**RECORDS FOR THE TASK**:

※

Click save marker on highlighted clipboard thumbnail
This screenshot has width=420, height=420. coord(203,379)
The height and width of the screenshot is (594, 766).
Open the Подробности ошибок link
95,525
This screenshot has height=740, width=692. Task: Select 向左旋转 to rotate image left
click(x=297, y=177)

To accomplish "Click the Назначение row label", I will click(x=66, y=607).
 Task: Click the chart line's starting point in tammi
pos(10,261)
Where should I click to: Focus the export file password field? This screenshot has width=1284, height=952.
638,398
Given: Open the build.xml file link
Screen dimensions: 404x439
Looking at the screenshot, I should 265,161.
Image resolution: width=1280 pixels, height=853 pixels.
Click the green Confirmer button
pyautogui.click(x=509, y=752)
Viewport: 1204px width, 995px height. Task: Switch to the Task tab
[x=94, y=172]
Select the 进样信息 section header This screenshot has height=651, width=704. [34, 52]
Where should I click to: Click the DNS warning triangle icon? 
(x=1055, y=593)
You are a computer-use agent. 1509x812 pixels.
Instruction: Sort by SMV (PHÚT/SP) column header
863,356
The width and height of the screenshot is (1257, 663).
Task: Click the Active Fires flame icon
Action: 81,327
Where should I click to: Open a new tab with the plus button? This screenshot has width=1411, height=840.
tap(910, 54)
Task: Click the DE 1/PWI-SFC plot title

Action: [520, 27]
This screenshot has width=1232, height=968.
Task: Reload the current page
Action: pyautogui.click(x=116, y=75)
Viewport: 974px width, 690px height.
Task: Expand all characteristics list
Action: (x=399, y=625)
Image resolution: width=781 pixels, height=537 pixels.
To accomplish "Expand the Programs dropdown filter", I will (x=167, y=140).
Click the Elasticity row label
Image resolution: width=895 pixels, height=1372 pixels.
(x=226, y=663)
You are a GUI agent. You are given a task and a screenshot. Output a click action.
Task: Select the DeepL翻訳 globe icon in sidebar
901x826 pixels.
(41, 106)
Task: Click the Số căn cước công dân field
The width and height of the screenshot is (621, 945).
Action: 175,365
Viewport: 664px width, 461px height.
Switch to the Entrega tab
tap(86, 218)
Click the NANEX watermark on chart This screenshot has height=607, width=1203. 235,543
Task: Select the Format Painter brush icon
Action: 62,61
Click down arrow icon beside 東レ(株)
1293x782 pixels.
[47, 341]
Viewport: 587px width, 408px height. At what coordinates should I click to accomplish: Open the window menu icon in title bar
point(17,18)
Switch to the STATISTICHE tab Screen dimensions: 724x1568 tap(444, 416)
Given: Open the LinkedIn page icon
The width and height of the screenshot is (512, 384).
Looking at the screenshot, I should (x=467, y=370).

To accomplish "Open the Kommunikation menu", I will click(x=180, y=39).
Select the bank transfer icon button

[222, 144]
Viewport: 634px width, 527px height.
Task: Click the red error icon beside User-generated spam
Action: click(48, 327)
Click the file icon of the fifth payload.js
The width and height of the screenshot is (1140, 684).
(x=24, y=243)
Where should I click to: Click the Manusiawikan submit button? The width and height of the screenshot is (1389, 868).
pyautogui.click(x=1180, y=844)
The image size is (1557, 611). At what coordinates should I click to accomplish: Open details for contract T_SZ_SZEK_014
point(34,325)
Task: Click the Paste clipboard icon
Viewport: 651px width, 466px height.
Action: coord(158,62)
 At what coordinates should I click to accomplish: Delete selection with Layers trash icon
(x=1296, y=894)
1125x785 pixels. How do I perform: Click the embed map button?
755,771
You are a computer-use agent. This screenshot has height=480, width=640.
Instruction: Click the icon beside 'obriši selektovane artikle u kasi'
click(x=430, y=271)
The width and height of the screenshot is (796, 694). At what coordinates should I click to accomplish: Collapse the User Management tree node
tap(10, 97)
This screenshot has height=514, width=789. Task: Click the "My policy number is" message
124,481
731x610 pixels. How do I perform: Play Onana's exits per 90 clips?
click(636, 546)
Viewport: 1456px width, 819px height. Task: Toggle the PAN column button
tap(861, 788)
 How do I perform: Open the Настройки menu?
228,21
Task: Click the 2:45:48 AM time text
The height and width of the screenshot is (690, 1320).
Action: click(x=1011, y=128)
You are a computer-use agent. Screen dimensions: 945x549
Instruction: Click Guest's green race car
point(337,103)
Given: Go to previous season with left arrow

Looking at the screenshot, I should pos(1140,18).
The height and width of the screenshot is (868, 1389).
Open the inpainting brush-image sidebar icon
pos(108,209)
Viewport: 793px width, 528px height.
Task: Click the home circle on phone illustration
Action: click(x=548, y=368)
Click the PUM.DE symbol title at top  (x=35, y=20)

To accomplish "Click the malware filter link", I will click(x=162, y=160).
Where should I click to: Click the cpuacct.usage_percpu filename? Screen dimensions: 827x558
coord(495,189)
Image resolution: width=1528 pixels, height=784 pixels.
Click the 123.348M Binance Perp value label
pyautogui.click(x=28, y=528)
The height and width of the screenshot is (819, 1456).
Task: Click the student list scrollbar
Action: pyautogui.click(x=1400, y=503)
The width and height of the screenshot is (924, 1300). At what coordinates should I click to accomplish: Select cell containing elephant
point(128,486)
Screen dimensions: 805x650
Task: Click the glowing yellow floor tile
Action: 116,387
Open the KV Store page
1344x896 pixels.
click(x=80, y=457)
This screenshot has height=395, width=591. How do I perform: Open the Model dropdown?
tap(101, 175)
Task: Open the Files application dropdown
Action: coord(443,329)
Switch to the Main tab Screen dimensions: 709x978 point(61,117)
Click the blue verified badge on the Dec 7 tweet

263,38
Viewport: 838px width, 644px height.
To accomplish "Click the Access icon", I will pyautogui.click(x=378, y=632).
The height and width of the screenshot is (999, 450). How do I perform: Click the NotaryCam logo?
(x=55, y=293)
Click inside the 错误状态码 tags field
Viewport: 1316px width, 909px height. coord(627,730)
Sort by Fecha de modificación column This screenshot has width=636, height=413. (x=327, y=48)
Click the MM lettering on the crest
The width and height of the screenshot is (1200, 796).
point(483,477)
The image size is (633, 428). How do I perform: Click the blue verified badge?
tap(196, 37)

※

**TASK OBJECTIVE**: Keeping every character as it is, restate the lines above that run from the line with "Viewport: 1204px width, 995px" through the line with "You are a GUI", both included, and nothing else.

**OUTPUT FOR THIS TASK**:
Viewport: 1204px width, 995px height. Task: Switch to the Task tab
[x=94, y=172]
Select the 进样信息 section header This screenshot has height=651, width=704. [34, 52]
Where should I click to: Click the DNS warning triangle icon? 
(x=1055, y=593)
You are a computer-use agent. 1509x812 pixels.
Instruction: Sort by SMV (PHÚT/SP) column header
863,356
The width and height of the screenshot is (1257, 663).
Task: Click the Active Fires flame icon
Action: 81,327
Where should I click to: Open a new tab with the plus button? This screenshot has width=1411, height=840.
tap(910, 54)
Task: Click the DE 1/PWI-SFC plot title

Action: [520, 27]
This screenshot has width=1232, height=968.
Task: Reload the current page
Action: pyautogui.click(x=116, y=75)
Viewport: 974px width, 690px height.
Task: Expand all characteristics list
Action: (x=399, y=625)
Image resolution: width=781 pixels, height=537 pixels.
To accomplish "Expand the Programs dropdown filter", I will (x=167, y=140).
Click the Elasticity row label
Image resolution: width=895 pixels, height=1372 pixels.
(x=226, y=663)
You are a GUI agent. You are given a task and a screenshot. Output a click action.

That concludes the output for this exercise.